Não se espante, caro leitor: sou um escritor-fantasma, um ghost-writer. Da mesma forma que um jornalista pode ser escalado para fazer a cobertura de evento festivo em rico palácio, e logo na sequência reportar trágico incêndio ou acidente ferroviário, um escritor fantasma escreve por encomenda, sobrevivendo a contar histórias alheias e assinando a obra com o nome de quem realmente viveu ou imaginou os fatos narrados.

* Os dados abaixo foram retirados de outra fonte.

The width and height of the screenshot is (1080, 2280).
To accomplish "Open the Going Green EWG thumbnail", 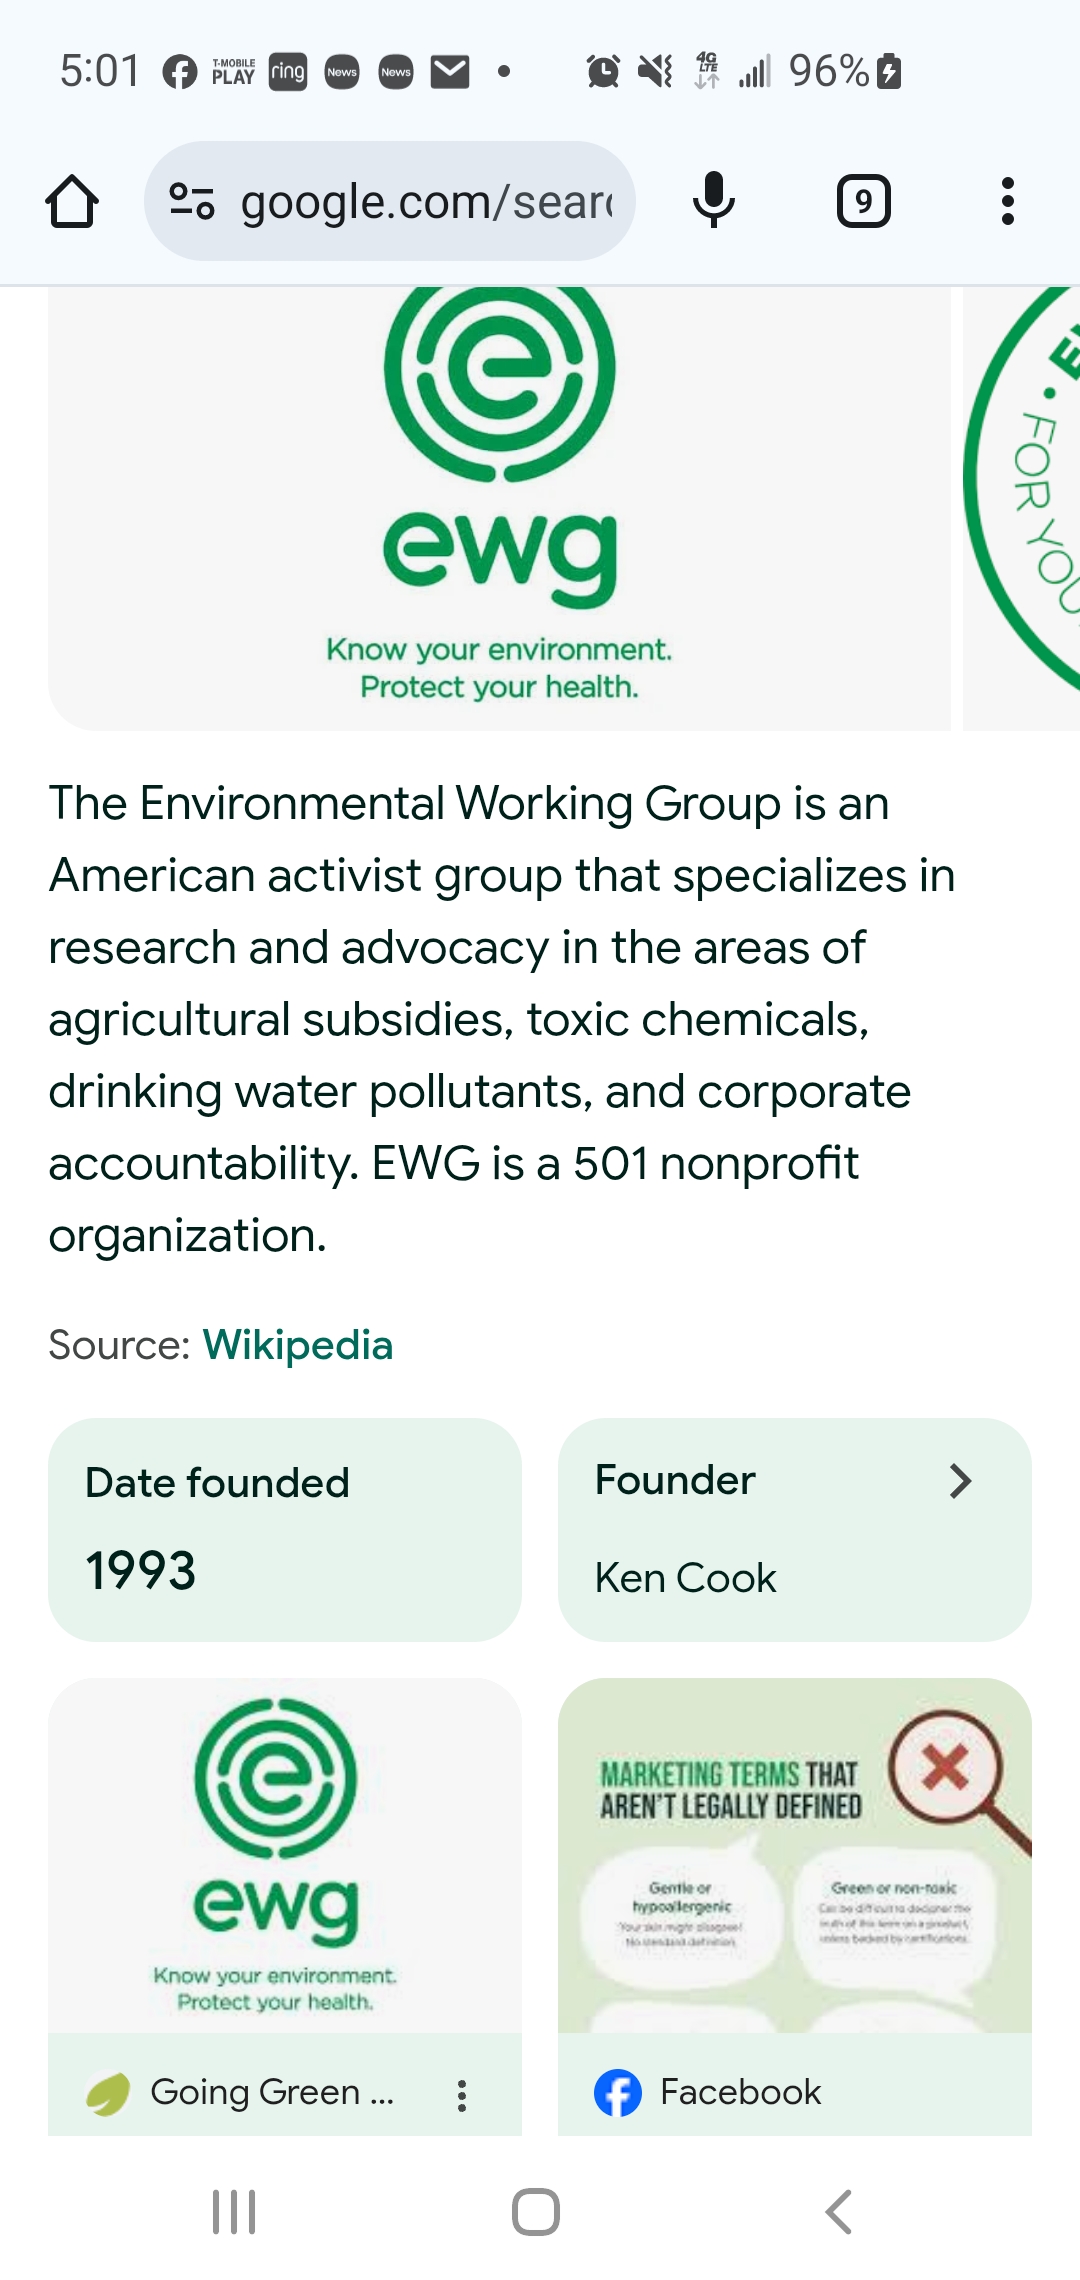I will click(284, 1855).
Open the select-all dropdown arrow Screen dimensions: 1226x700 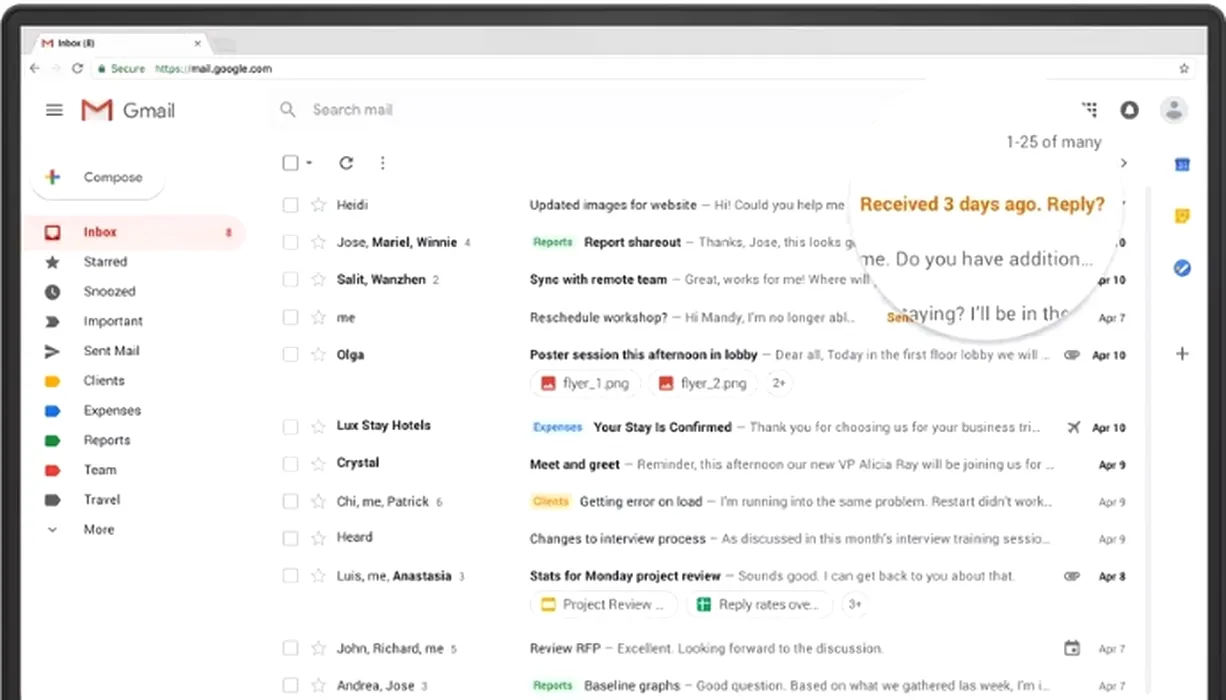coord(310,163)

Habituado a esta prática, pedi a uma amiga que me sugerisse o tema para esta crônica, pois estava pouco inspirado e ela sempre me oferece ideias brilhantes e luminosas. Instigou-me, então, a escrever sobre “amor e ódio nas artes” e, antes que eu me atreva a discorrer sobre assunto tão extenso e complexo, agradeço a este auxílio luxuoso da amiga, pois verdadeiramente me odeio se me foge a inspiração.
Após alguma pesquisa e reflexões, conclui que uma obra de arte pode transmitir recados pessoais e ilustrar guerras de egos como as que travaram os pintores Pablo Picasso e Henri Matisse. A amizade entre eles, transformada em rivalidade com o passar dos tempos, proporcionou a criação de “Les Demoiselles d’Avignon” e “Arlequim”, pintados por Picasso em 1907 e 1915, respectivamente, em resposta a “Le Bonheur de Vivre” e “Peixe Dourado”, de Matisse.
Essa rivalidade pessoal, impulsionada pela vaidade dos artistas, demonstrou como a arte, geralmente colocada como expressão de amor e pulsão de vida, pode estabelecer uma fricção na relação com a inveja, sentimento elementar do ódio, que é manifestação da pulsão de morte primordial.
Na literatura e no cinema poderíamos citar milhares de obras nas quais a paixão é o elemento central de histórias que evoluem do amor ao ódio. Muitas dessas narrativas acabam por não se resumir na relação entre duas pessoas que um dia se amaram e que, por mistérios que a nossa vã filosofia jamais explicará, tiveram este sentimento invertido e transformado em ódio. Os motivos para essas transformações partem do óbvio ciúme, assim como de disputas e desavenças por heranças, dinheiro e poder. E pode acontecer que o amor entre dois jovens recrudesça alguma rivalidade anterior entre famílias historicamente adversárias por razões políticas ou até mesmo esportivas.
Por ser essencialmente narcísica, toda paixão tende ao posterior ódio, pois o amor a si próprio nem sempre é confirmado no outro, e a arte é uma lente poderosa para captar, reproduzir e ampliar essa natural realidade humana.
Porém, aqui não trataremos dos casos em que a arte espelhou a relação entre amor e ódio através de casos individuais, pois são muito mais emblemáticos os exemplos em que a arte retratou amor, solidariedade e compaixão apresentando, com poesia ou estupefação os horrores das guerras, como no filme “A Vida é Bela”, de Roberto Benigni, no qual o pai judeu Guido e seu filho Giosué são levados a um campo de concentração, e o pai usa um arsenal de artifícios mentais e lúdicos para esconder do filho o ódio nazista; ou no mural “Guernica”, de Picasso, onde as odiosas atrocidades cometidas durante a Guerra Civil Espanhola são pintadas em tamanho gigante. Nestes dois exemplos, histórias de ódio são utilizadas pelos artistas para suscitar, fazer germinar ou elevar o sentimento de amor ao próximo e à humanidade como um todo, que muitas vezes deixamos em latência.
Pânico, aflição e tristeza produzidos pelo ódio ganham outros matizes e cores quando apresentados de maneira artística, poética, pois embora a Arte não possa alterar uma realidade ou simplesmente transformar ódio em amor, é capaz, sem dúvida alguma, de educar nossos olhares e corações para que estejamos atentos ao mundo à nossa volta, de modo que nossas atitudes não permitam que as situações de ódio reproduzidas em narrativas escritas, em quadros, em filmes e em montagens teatrais venham a ser replicadas.
A Arte deve ser um canal de amor, deve fazer soar um sinal de alerta que desperte a nossa humanidade a cada cena de ódio que venha a reproduzir.